(Saved data entries)

● ● ● ● ●

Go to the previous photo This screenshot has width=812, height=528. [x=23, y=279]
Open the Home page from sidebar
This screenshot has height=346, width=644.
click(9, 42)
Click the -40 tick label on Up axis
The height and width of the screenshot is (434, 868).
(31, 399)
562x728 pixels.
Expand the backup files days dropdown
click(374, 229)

● ● ● ● ●

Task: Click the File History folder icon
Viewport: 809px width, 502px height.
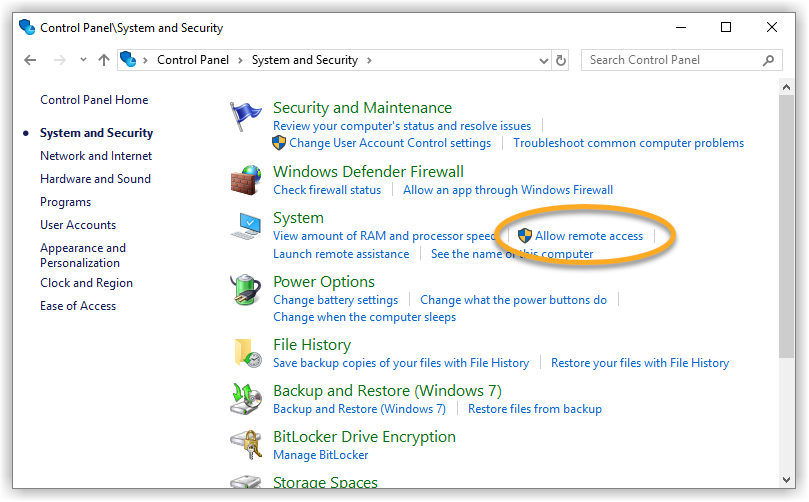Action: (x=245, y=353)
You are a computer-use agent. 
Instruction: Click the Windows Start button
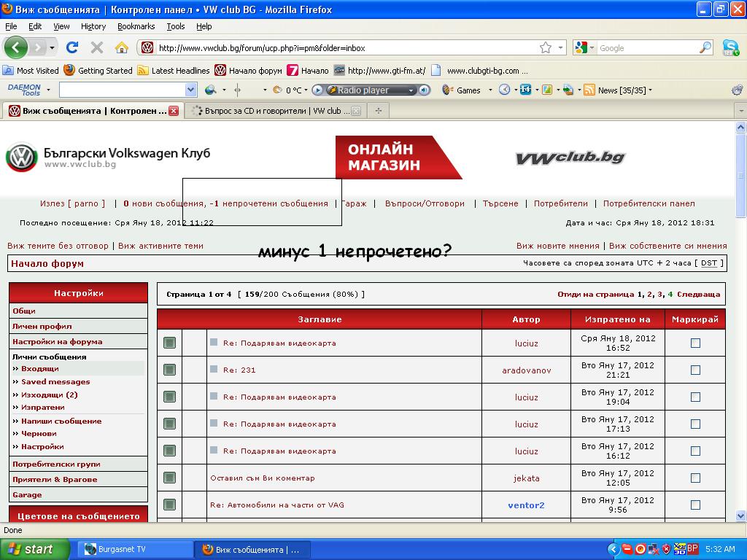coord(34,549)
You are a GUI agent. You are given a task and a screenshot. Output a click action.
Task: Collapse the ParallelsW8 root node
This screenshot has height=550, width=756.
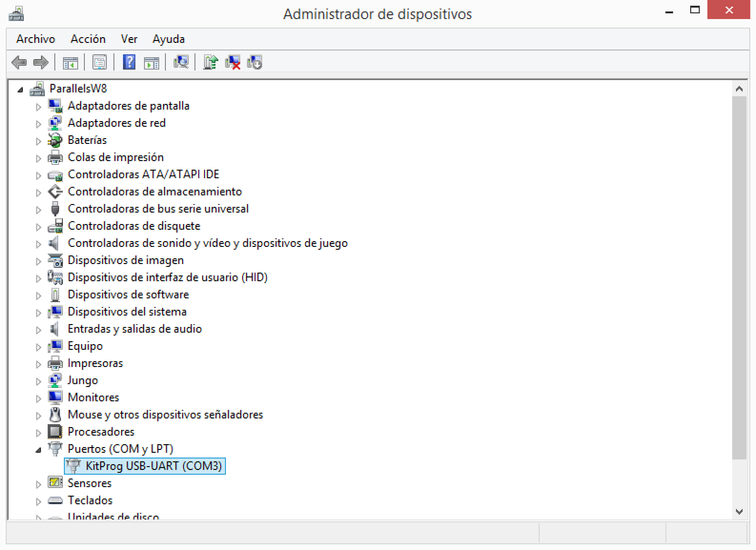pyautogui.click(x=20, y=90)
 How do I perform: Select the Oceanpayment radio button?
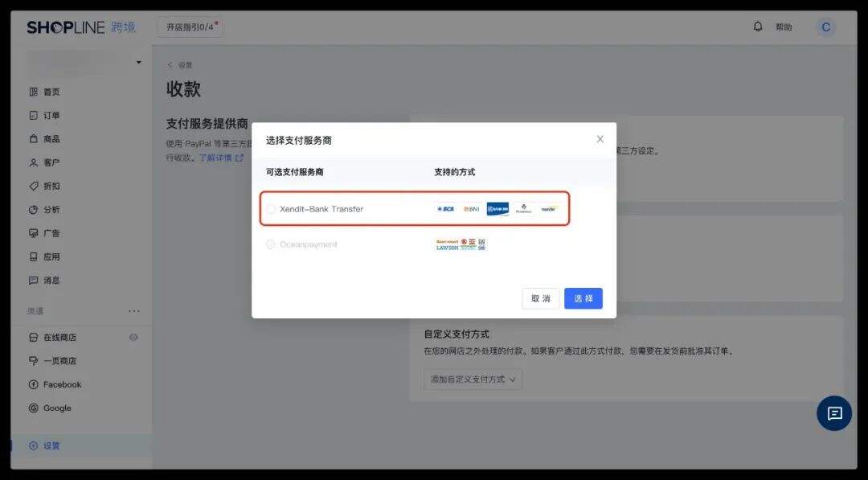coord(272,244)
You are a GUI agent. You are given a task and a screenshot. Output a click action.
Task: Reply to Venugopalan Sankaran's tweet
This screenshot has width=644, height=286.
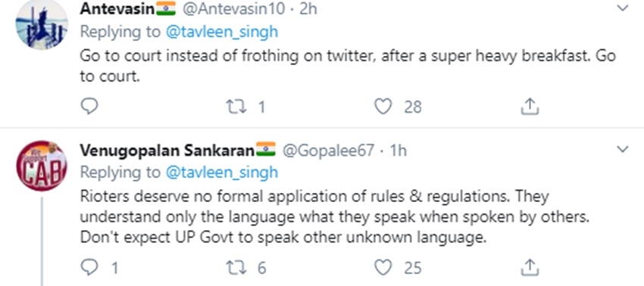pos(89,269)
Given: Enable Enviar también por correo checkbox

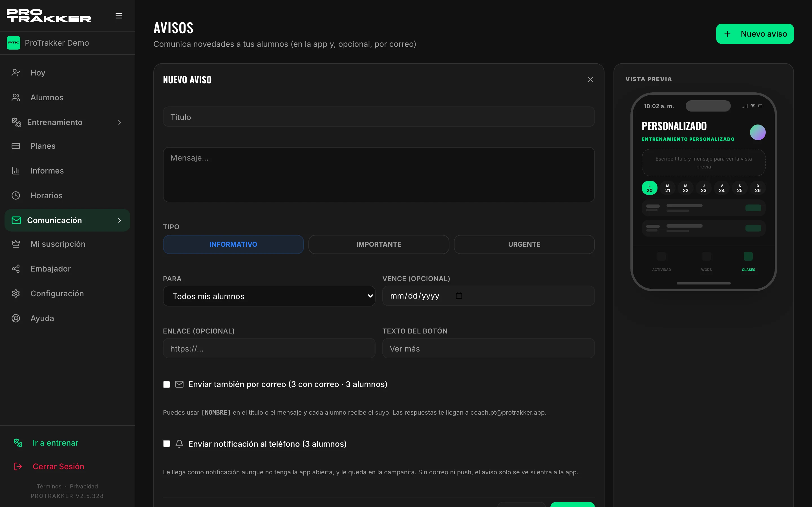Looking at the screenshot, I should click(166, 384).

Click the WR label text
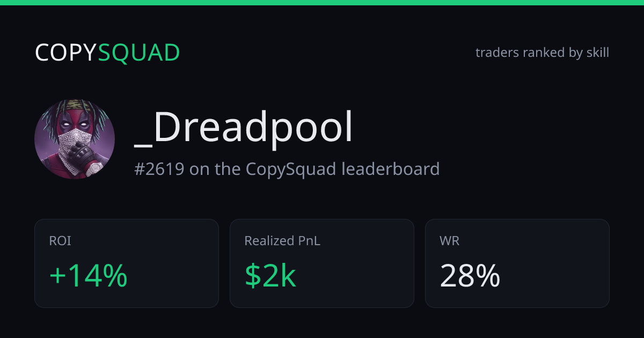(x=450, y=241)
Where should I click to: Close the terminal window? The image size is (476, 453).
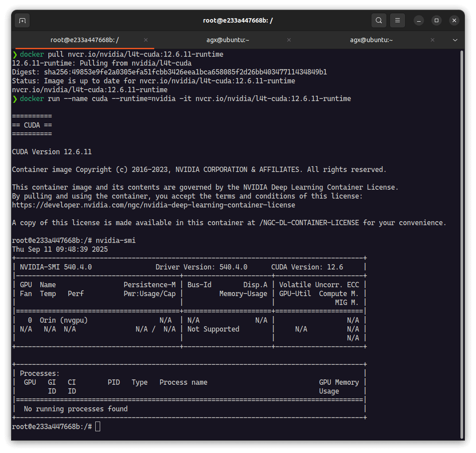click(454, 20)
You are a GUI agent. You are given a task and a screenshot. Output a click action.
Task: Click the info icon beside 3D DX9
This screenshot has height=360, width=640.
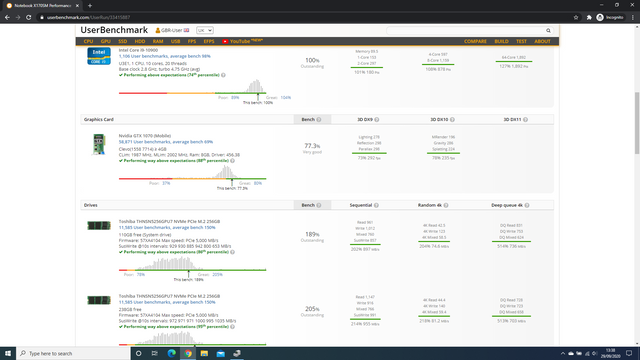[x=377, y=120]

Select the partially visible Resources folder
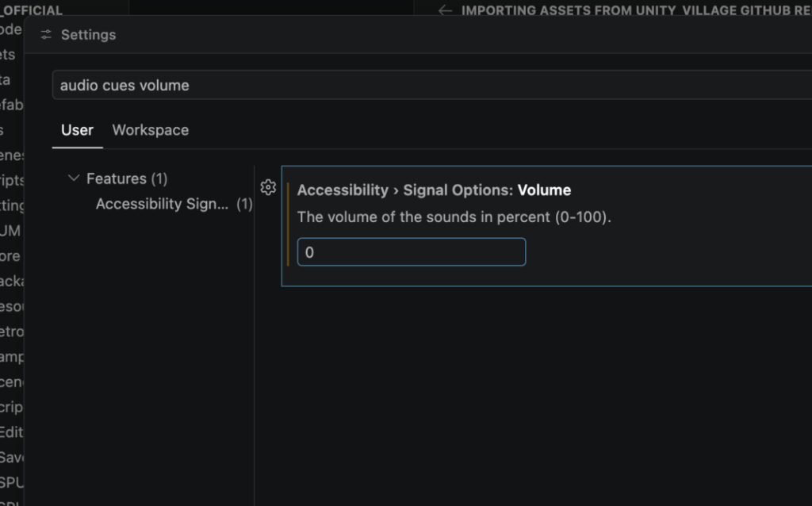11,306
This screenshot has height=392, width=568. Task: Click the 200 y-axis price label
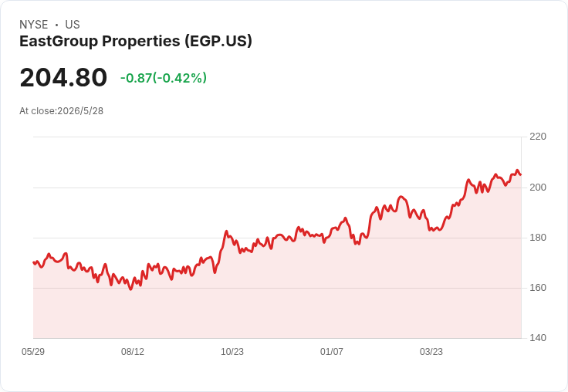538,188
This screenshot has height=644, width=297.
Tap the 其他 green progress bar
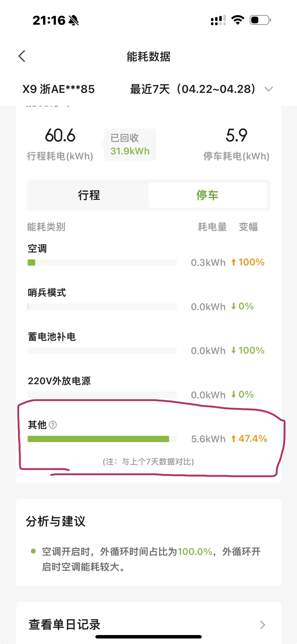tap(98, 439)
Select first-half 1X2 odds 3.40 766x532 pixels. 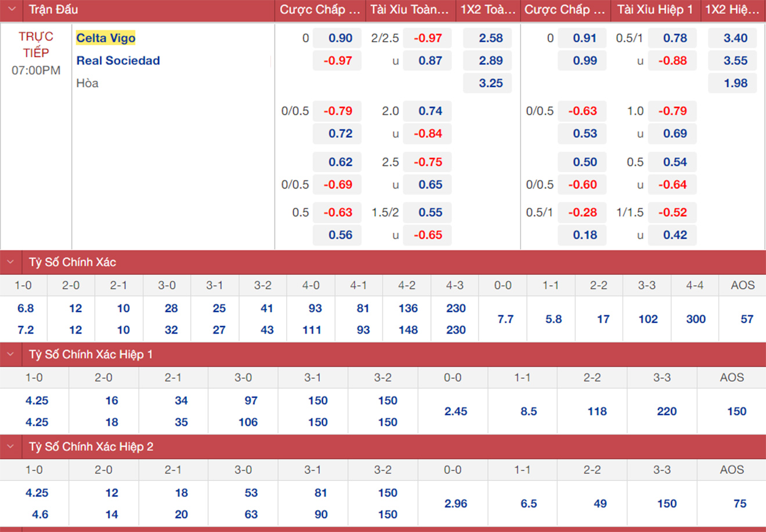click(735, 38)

● ● ● ● ●

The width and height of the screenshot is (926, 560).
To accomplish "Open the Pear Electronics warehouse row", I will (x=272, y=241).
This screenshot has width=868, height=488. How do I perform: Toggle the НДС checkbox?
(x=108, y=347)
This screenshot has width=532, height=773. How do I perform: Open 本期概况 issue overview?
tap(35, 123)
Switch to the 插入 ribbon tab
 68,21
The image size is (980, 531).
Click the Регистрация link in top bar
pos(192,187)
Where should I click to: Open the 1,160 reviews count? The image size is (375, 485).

● ● ● ● ●

Look through the entries above for the word "icon". Say how many lines contain it, using only a number.

Response to this task
2